It's a book that is classically structured: three acts; beginning, middle and end. It opens with poems that survey modern farming life. Its second section, "Tender", returns us to the bygone age of agriculture as practiced by the author's parents. We round out the book with "Ruahine", which offers us verses about the perpetuity of nature. Each part introduces and intersects with the other: well wrought, simple.
But within this traditional framework, the poems beat with a deeper, darker heart. Yes, the first act, "How Now?", depicts the workings of a contemporary farm, but from its opening poem, Drenching, through to the powerful Calf sale and Drought, Horowhenua, Newman refuses to romanticise her portrayals. Instead, her poetic terrain and touch is realistic and uncompromising: the veal man and his four-day-old calves; the huntaway slaughtering rabbits; the meat-processing plant; the machinations of navigating climate change.

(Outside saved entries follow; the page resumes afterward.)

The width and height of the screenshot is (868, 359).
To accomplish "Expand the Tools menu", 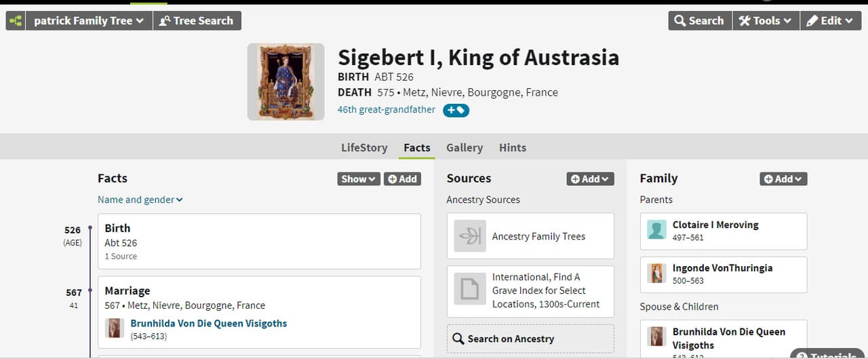I will 765,21.
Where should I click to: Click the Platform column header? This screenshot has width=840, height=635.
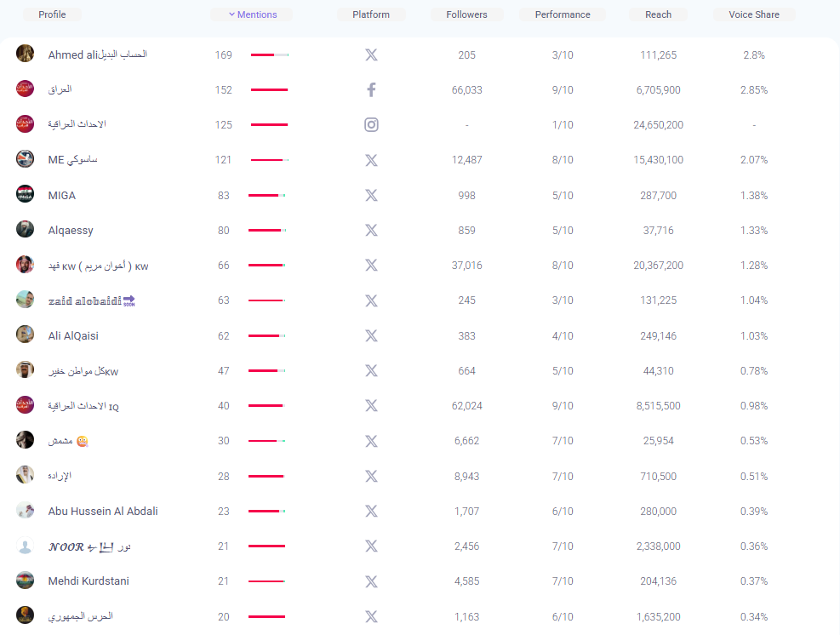coord(371,14)
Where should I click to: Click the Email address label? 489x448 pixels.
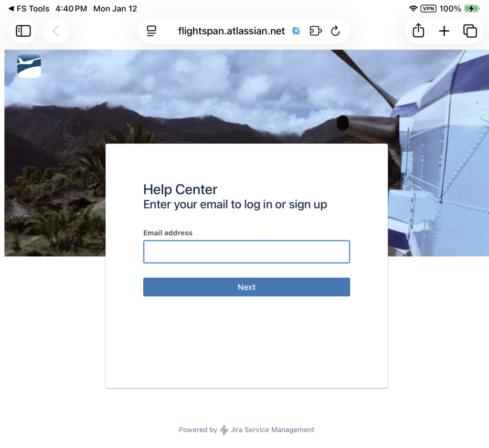click(x=168, y=233)
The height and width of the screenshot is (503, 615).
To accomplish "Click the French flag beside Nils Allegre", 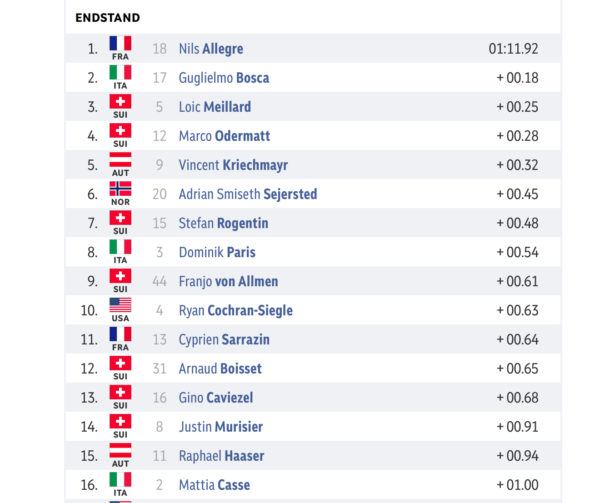I will pos(120,43).
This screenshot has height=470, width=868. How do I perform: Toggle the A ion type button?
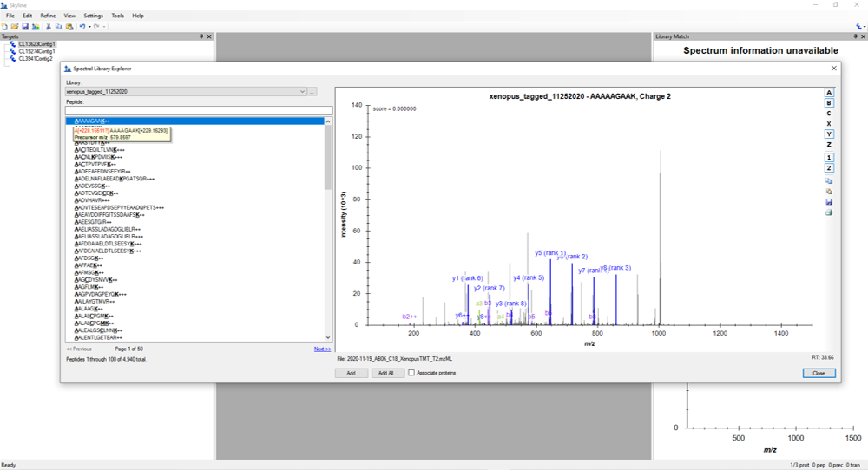click(x=829, y=92)
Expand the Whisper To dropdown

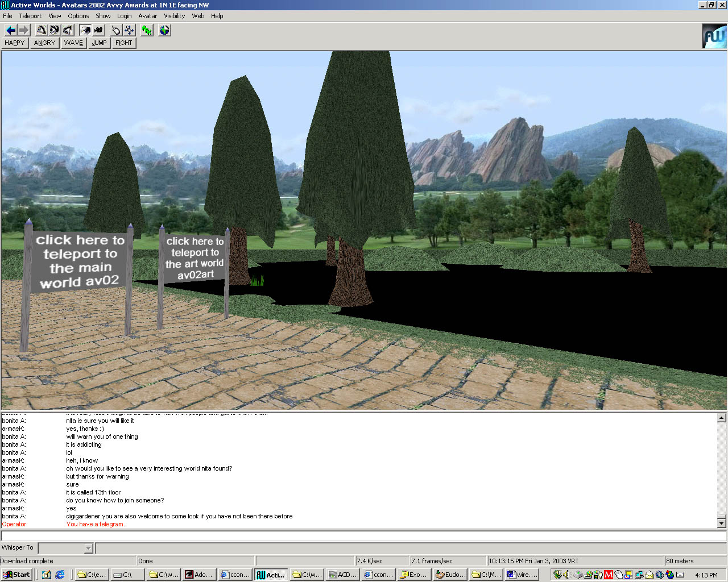point(88,548)
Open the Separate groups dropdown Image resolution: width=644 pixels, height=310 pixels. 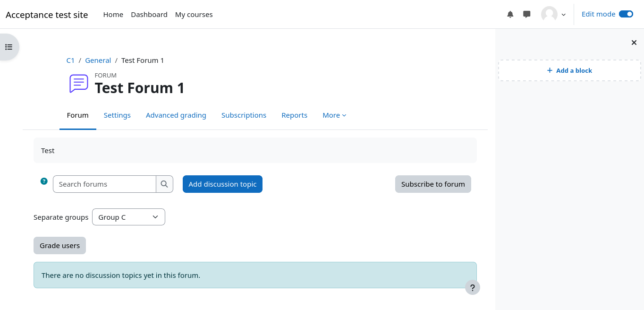click(128, 217)
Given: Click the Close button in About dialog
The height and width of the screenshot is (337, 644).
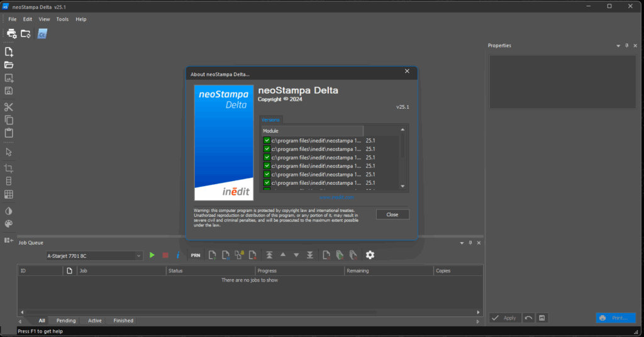Looking at the screenshot, I should pyautogui.click(x=392, y=214).
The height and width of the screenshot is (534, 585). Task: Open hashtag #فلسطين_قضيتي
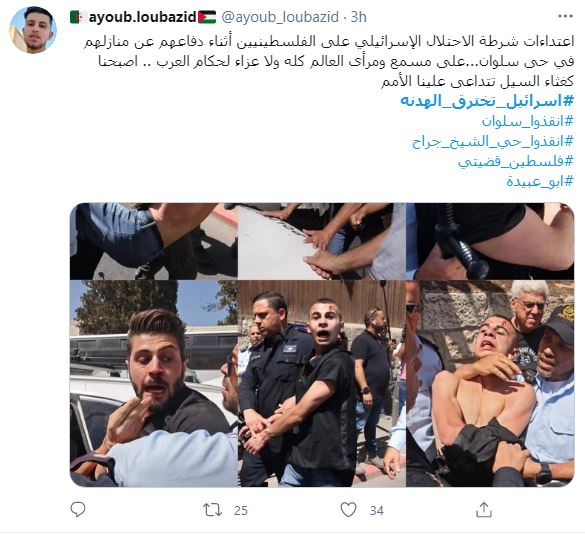[x=516, y=162]
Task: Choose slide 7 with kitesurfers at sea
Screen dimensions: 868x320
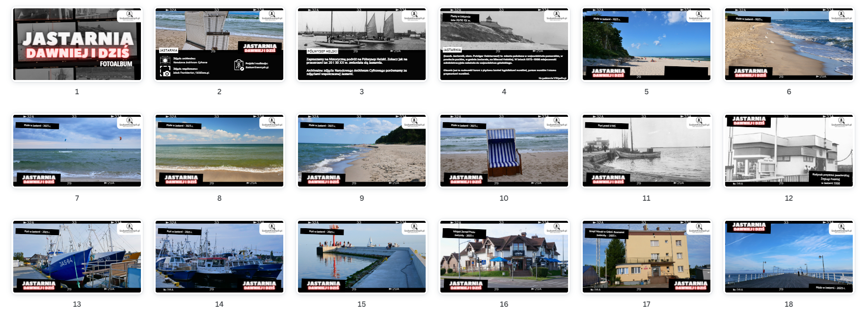Action: coord(77,151)
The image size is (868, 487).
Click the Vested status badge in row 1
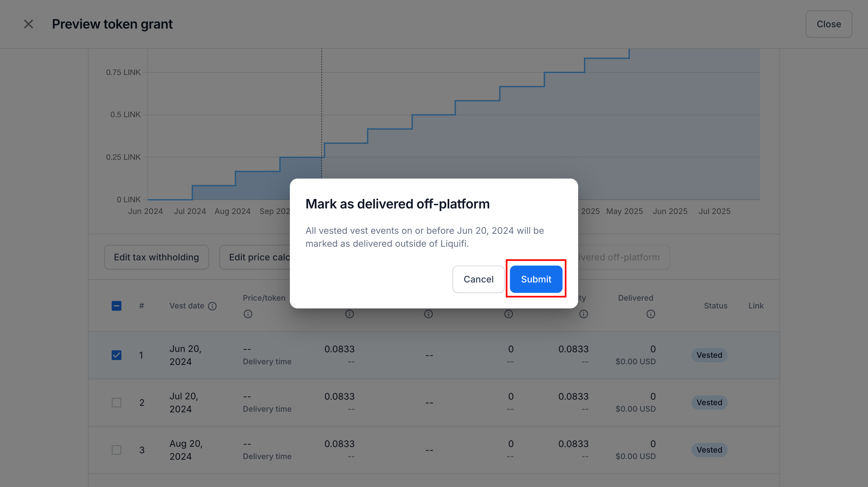[x=709, y=355]
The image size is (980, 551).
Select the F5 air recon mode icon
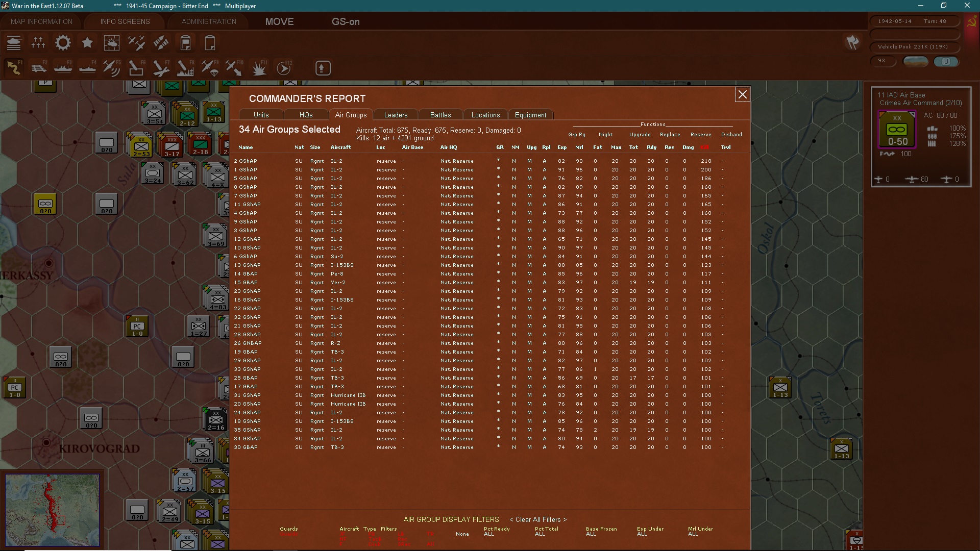pyautogui.click(x=112, y=68)
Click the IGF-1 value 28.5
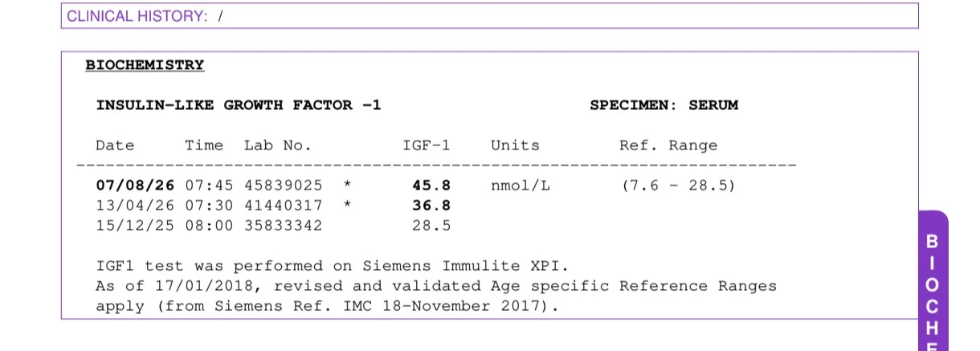Screen dimensions: 980x351 (431, 226)
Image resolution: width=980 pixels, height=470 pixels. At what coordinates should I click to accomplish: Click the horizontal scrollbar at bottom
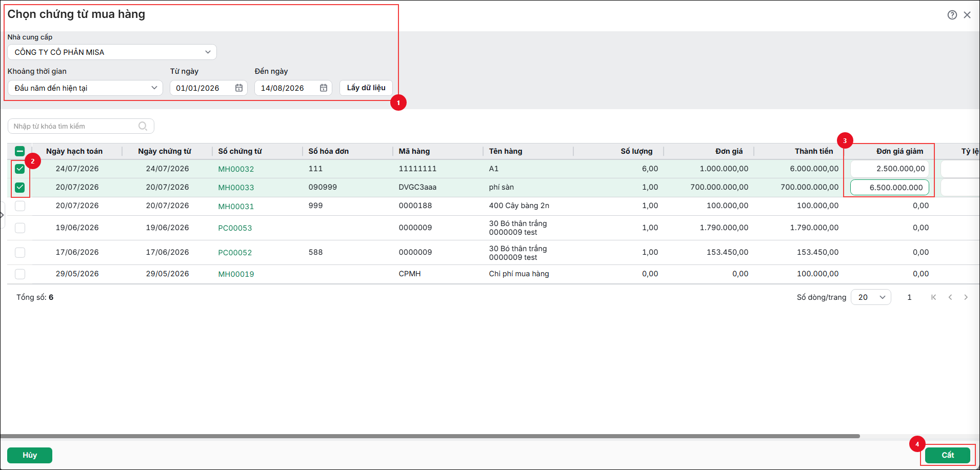[x=430, y=436]
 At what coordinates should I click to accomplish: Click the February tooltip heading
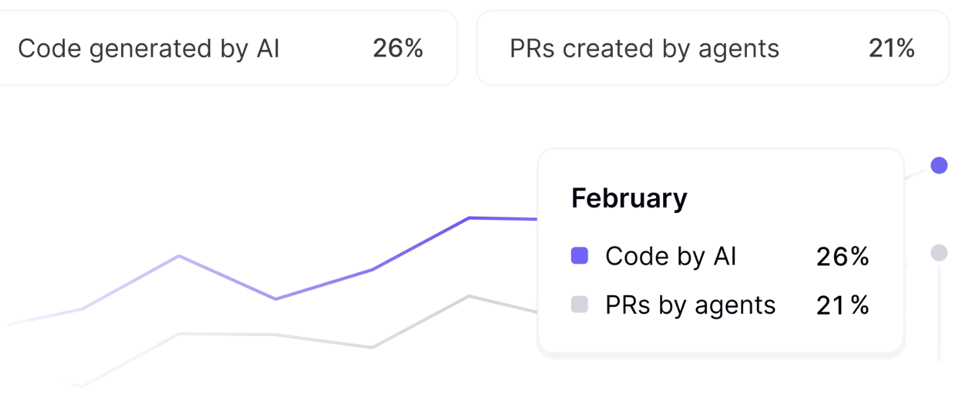629,198
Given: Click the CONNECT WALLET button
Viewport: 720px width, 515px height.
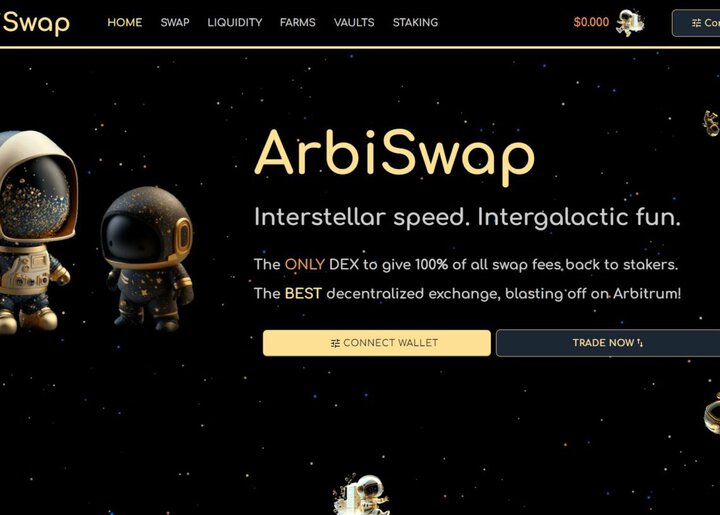Looking at the screenshot, I should tap(377, 343).
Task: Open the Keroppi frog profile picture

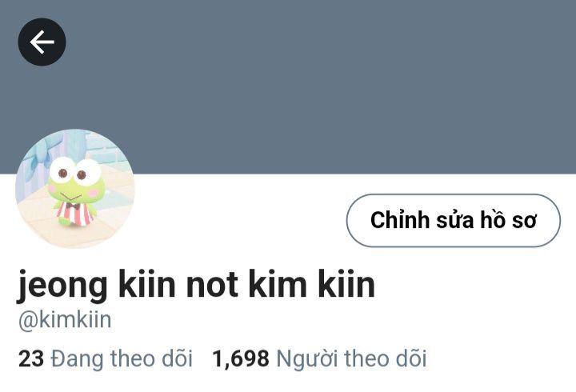Action: point(75,189)
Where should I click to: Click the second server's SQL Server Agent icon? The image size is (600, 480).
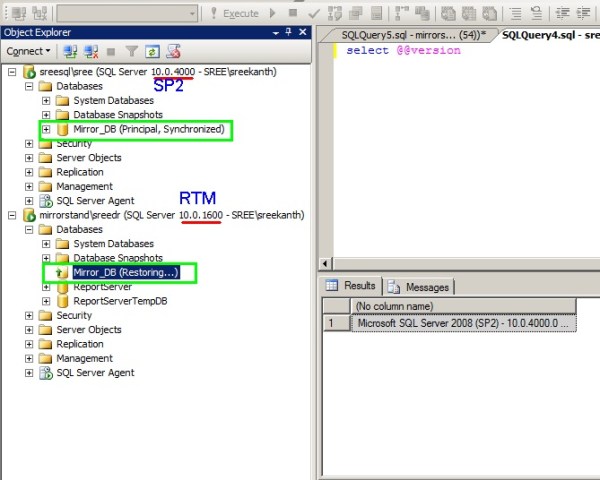45,373
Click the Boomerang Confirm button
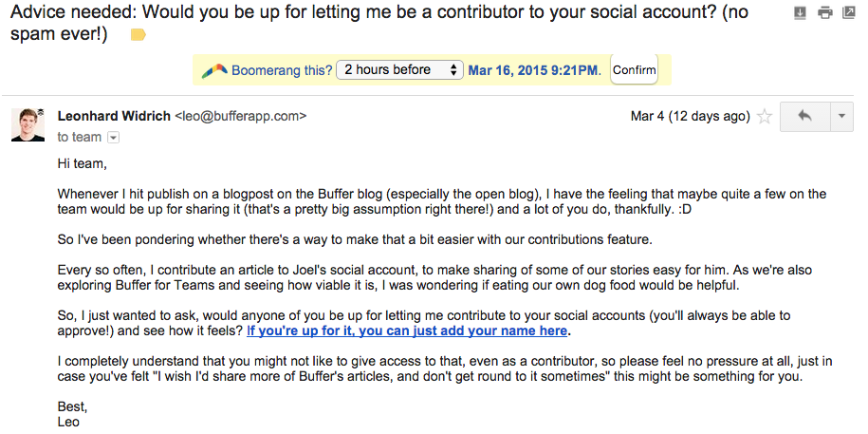The height and width of the screenshot is (434, 868). (x=635, y=70)
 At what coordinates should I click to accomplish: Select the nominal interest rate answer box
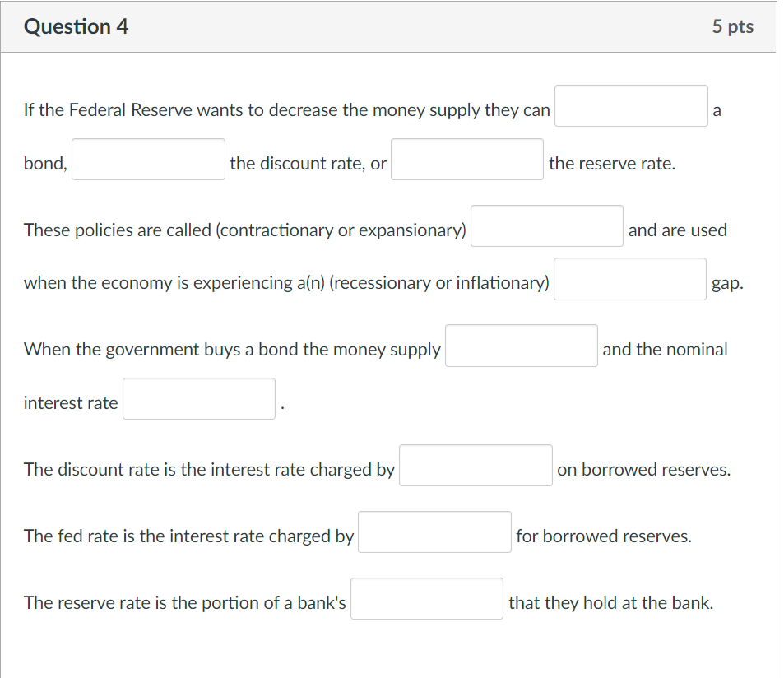coord(198,398)
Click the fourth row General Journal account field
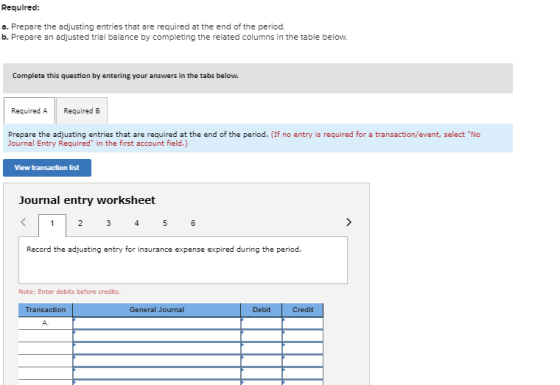This screenshot has width=560, height=385. tap(157, 361)
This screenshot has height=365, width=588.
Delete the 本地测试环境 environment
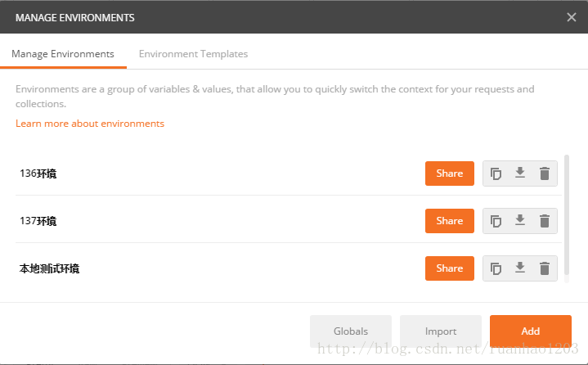545,268
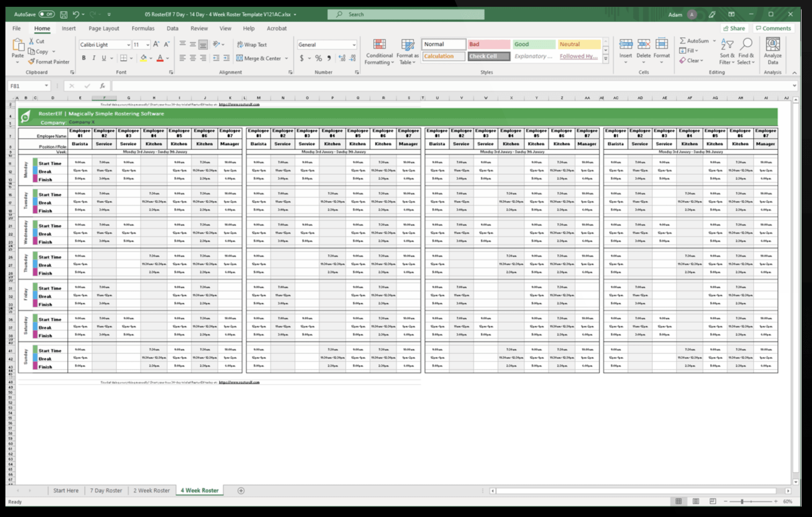812x517 pixels.
Task: Open the font name dropdown
Action: click(x=128, y=44)
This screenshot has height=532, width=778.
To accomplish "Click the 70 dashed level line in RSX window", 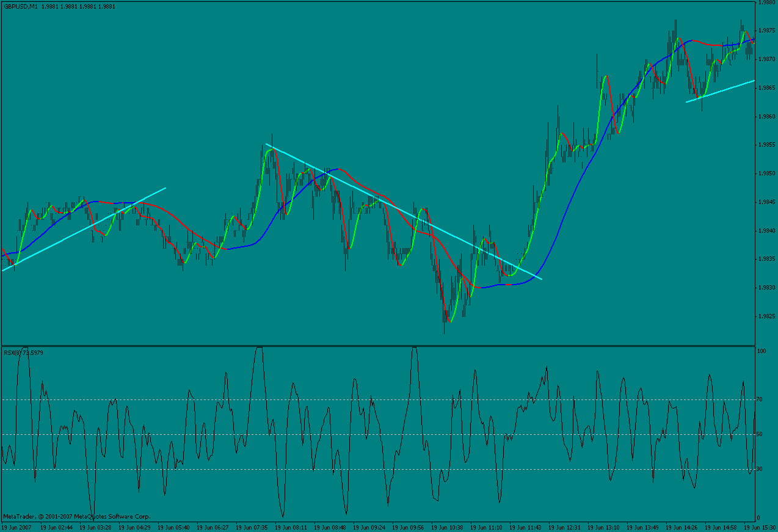I will [378, 400].
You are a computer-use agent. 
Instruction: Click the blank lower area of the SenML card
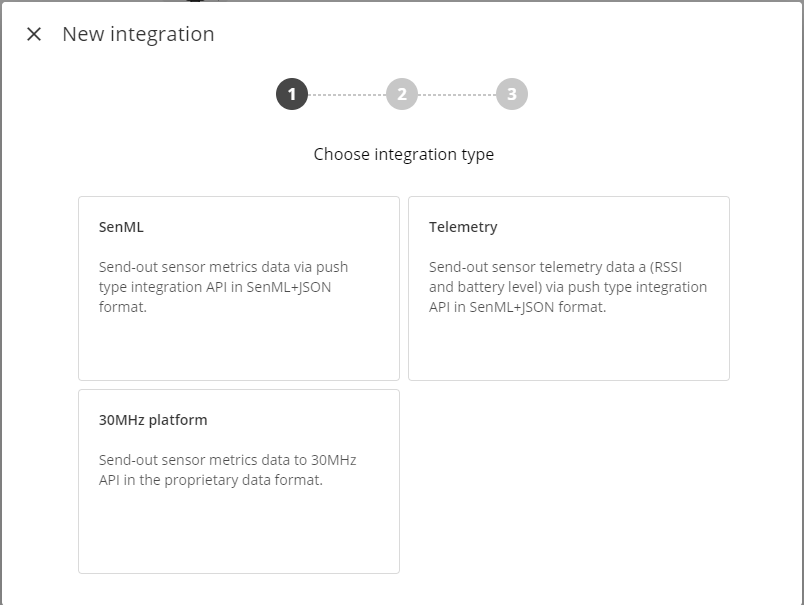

This clever mining of complexity is also evident in the remaining sections. Newman's father, for instance, is rounded out as a wise, no-nonsense smallholder, World War II soldier, mental health sufferer and widow. While poems like Reading Moby-Dick the week of Peter Bethune's trial and To a daughter in London transform the last part of the book into a meditation upon the farmer as guardian of a taonga, the land, as mother missing her grown-up kids and as imperfect person driven by biological and environmental concerns.
Newman's art lies in carefully crafted poems that affirm the precariousness of life, death lurking at its margins and sometimes taking centre stage. So that Unseasoned Campaigner becomes more than a critique of contemporary farming but rather, in its stirring of a gamut of emotions, an authentic poetic assessment of what it means to be human in an often inhumane world.